Instructions:
[1] From the eribulin text below, write out the passage from "A major short-coming" up to and including "with trastuzumab, respectively.".
[2] In the eribulin text below, what median progression-free survival is reported for eribulin combined with capecitabine?

Page text:
====
Results of a Phase 2, open-label, dose-confirmation study of eribulin in combination with capecitabine suggest that this therapy is efficacious in women with metastatic breast cancer, with a safety and tolerability profile consistent with previous data. In combination, eribulin and capecitabine had a median progression-free survival of 7.1 months.

Data presented during the 2014 San Antonio Breast Cancer Symposium provide further evidence on the efficacy, safety and quality of life profile of eribulin, in the treatment of patients with locally advanced or metastatic breast cancer and data in early stage breast cancer.

A second Phase 2, multicenter, open-label study, explores the feasibility of eribulin plus capecitabine as an adjuvant therapy in women with early-stage, estrogen receptor (ER) positive breast cancer.

"Additional treatment option that is both effective and well tolerated"

A major short-coming of most chemotherapy combinations in metastatic breast cancer has been that although more active, the side effects of combinations are often unacceptable. This Phase 2 study suggests that eribulin in combination with capecitabine could provide an additional treatment option for women with metastatic breast cancer that is both effective and well tolerated,” comments Dr. Chris Twelves, Professor of Clinical Cancer Pharmacology and Oncology, and Honorary Consultant in Medical Oncology at the University of Leeds and St James’s Institute of Oncology.

Two additional studies highlight quality-of-life outcomes for women treated with eribulin first line in monotherapy and combination with trastuzumab, respectively.

  • The first Phase 2 study assesses eribulin as a first line therapy for women with HER2 negative metastatic breast cancer and generates a stable or improvement in quality of life scales measured by the scale established by the European Organisation for Research and Treatment of Cancer (EORTC).
  • The second Phase 2 study investigates eribulin in combination with trastuzumab and shows positive improvements in pain and in arm and breast symptoms which warrant further investigation.

Additional data pooled from the pivotal Phase 3 trial called "EMBRACE", the "Study 3017" and a single-arm Phase 2 study highlights that the benefit of eribulin was similar for women with invasive lobular carcinoma and invasive ductal carcinoma (overall survival; 13.4 vs 13.6 months).

Invasive lobular carcinoma is the second most common form of breast cancer subtype and is associated with lower response rates to preoperative chemotherapy compared to invasive ductal carcinoma.

Results from this study contrast with data from current chemotherapies.

Eribulin is approved in Europe under certain conditions

First approved by the European Commission in 2011, eribulin received European Marketing Authorization Approval (MAA) in June 2014 for the treatment of women with locally advanced or metastatic breast cancer who have progressed after at least one chemotherapeutic regimen for advanced disease. Prior therapy should have included an anthracycline and a taxane in either the adjuvant or metastatic setting, unless patients were not suitable for these treatments.
====
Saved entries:
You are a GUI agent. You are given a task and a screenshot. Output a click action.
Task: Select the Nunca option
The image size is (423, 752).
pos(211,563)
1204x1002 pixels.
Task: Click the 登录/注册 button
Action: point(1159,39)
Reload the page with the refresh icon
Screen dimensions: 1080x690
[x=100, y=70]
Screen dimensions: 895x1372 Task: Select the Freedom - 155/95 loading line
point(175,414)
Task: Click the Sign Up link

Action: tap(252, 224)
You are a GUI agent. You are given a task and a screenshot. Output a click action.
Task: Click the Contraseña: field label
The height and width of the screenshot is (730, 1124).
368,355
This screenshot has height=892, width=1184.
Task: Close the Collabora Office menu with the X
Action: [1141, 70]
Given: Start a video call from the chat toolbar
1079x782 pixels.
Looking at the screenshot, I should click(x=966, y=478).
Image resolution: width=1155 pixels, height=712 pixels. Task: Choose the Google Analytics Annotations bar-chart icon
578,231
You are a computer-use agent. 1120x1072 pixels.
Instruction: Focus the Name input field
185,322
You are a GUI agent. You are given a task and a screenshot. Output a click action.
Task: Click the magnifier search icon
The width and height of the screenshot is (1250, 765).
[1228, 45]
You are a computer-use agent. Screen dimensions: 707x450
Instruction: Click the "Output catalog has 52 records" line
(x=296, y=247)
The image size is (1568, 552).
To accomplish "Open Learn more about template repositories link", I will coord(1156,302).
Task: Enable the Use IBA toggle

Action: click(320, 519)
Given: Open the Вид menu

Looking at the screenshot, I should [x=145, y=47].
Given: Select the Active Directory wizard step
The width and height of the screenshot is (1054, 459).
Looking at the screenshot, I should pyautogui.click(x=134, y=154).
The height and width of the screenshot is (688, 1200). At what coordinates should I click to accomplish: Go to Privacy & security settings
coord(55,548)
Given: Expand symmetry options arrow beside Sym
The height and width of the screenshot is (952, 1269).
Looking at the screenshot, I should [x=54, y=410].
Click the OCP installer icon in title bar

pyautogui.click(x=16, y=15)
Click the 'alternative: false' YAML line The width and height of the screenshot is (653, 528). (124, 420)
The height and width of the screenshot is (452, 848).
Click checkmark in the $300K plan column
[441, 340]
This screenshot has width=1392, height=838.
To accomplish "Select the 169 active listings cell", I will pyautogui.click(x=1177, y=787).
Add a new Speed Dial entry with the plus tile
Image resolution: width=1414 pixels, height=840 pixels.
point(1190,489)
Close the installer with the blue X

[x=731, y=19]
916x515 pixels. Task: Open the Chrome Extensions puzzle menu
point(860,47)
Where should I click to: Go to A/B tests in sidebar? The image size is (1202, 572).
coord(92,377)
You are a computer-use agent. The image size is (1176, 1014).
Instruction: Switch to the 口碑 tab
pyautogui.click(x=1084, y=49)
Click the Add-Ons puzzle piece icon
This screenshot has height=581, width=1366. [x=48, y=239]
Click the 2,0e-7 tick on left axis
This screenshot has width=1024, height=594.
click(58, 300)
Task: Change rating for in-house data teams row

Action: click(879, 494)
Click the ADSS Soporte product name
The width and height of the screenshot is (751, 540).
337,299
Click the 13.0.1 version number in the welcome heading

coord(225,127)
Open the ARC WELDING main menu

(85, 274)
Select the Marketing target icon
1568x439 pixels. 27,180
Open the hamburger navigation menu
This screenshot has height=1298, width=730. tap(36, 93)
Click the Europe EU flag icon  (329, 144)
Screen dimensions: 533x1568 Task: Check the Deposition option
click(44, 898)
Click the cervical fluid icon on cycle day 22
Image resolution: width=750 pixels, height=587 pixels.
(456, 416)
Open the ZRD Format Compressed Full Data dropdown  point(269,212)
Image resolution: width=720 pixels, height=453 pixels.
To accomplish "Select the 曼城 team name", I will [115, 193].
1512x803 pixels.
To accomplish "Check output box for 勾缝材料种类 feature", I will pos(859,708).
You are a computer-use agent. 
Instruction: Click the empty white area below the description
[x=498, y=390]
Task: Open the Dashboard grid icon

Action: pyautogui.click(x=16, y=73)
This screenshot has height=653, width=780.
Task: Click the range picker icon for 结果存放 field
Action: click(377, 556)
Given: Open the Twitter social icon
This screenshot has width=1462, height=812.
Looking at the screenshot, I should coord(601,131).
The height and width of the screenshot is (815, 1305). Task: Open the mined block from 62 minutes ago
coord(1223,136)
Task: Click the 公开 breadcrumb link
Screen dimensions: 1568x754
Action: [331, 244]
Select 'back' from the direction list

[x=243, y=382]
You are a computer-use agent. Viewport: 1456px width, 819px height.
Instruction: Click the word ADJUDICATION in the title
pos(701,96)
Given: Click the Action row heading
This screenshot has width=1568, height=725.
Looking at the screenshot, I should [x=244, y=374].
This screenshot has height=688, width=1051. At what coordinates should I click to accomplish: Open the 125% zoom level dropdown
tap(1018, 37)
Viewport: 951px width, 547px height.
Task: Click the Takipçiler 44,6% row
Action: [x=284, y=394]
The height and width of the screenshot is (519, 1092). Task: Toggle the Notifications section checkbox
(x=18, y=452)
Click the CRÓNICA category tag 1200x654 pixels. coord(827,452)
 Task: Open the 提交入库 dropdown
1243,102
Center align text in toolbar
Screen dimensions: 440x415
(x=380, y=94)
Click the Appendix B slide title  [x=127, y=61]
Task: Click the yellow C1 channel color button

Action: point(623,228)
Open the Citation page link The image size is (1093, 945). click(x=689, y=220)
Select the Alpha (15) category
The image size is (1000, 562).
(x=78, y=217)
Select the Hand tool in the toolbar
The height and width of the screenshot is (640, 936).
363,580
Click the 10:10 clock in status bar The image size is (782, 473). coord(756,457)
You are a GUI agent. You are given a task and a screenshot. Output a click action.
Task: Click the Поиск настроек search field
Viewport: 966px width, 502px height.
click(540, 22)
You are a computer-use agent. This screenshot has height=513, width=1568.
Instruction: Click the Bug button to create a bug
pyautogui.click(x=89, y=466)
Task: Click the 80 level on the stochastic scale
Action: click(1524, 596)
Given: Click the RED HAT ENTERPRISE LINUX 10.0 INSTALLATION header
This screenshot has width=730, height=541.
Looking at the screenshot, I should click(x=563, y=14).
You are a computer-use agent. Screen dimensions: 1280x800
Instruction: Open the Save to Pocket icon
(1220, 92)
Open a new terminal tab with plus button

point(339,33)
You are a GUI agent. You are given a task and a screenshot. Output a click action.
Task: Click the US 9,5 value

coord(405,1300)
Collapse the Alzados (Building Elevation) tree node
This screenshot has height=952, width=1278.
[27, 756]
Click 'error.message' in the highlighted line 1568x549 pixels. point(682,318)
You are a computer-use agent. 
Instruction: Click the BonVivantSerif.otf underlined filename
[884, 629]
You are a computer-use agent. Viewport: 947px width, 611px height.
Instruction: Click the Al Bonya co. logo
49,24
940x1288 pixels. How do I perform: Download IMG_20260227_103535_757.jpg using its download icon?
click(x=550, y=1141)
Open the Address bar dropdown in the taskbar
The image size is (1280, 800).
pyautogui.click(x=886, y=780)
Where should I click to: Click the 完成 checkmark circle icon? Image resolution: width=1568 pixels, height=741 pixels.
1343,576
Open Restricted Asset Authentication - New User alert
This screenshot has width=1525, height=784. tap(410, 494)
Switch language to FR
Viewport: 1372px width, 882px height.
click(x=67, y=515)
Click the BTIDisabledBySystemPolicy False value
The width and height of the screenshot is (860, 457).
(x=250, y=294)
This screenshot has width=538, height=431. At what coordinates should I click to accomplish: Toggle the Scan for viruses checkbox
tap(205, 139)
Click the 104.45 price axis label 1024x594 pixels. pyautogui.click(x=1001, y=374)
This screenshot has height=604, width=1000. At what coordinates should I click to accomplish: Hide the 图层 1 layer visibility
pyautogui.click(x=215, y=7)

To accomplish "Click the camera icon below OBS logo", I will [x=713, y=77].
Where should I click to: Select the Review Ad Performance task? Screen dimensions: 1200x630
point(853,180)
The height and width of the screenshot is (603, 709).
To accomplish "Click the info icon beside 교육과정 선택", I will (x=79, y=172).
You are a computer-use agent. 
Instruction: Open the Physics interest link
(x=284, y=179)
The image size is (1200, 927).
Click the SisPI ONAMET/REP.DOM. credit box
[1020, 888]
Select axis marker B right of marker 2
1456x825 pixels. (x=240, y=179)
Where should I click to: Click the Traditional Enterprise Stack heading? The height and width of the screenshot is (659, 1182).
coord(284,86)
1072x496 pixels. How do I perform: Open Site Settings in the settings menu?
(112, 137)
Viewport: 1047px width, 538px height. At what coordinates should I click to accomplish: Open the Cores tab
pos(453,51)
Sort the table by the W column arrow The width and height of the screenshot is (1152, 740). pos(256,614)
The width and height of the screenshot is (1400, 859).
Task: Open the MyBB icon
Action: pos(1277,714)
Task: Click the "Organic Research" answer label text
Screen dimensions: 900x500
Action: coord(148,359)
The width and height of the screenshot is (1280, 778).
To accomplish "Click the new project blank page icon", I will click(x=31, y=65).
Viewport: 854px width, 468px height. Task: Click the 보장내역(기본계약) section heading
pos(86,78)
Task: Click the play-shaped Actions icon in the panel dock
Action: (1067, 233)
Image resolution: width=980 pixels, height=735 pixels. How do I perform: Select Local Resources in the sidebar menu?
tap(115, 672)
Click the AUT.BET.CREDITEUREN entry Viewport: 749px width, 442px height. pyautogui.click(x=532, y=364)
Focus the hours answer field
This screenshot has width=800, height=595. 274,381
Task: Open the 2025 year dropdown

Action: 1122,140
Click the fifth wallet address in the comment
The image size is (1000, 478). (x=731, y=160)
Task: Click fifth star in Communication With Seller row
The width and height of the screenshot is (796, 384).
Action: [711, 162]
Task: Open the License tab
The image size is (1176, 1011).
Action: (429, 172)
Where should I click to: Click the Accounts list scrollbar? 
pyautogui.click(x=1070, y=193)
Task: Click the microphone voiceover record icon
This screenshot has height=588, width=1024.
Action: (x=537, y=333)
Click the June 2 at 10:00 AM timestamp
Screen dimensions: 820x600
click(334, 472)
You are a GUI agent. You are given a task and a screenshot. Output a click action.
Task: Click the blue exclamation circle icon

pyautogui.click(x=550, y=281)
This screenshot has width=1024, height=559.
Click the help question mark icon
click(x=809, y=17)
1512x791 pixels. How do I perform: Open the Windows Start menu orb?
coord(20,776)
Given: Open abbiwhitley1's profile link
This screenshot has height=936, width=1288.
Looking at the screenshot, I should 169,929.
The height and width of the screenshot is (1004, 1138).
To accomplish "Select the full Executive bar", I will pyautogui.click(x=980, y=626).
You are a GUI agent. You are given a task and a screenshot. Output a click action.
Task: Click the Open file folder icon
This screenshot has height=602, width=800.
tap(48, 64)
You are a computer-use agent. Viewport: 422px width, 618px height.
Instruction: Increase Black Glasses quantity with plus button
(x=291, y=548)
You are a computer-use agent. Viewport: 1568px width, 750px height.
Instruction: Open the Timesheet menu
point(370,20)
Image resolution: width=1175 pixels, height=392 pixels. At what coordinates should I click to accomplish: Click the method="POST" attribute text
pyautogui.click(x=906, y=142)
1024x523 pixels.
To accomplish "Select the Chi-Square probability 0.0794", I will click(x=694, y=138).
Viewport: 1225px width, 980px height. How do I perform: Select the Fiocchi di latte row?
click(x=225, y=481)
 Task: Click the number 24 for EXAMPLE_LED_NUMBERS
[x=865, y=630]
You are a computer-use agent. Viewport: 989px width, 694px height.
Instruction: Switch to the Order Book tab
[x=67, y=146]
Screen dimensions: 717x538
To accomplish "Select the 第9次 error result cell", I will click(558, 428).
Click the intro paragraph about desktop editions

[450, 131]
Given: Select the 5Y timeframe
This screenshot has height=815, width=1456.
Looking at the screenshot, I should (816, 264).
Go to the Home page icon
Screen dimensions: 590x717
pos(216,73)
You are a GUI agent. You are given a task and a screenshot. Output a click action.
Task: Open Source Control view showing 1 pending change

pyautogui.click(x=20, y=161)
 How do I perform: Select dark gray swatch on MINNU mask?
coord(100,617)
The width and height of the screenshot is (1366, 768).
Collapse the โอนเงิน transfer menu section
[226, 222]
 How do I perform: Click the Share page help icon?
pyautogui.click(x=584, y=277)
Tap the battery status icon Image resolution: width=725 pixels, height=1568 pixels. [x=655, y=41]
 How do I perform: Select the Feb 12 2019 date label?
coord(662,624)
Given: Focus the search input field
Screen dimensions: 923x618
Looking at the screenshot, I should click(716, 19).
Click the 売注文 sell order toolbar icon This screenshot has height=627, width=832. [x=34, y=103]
====
Responses by item number:
[1]
A major short-coming of most chemotherapy combinations in metastatic breast cancer has been that although more active, the side effects of combinations are often unacceptable. This Phase 2 study suggests that eribulin in combination with capecitabine could provide an additional treatment option for women with metastatic breast cancer that is both effective and well tolerated,” comments Dr. Chris Twelves, Professor of Clinical Cancer Pharmacology and Oncology, and Honorary Consultant in Medical Oncology at the University of Leeds and St James’s Institute of Oncology.

Two additional studies highlight quality-of-life outcomes for women treated with eribulin first line in monotherapy and combination with trastuzumab, respectively.

[2] 7.1 months.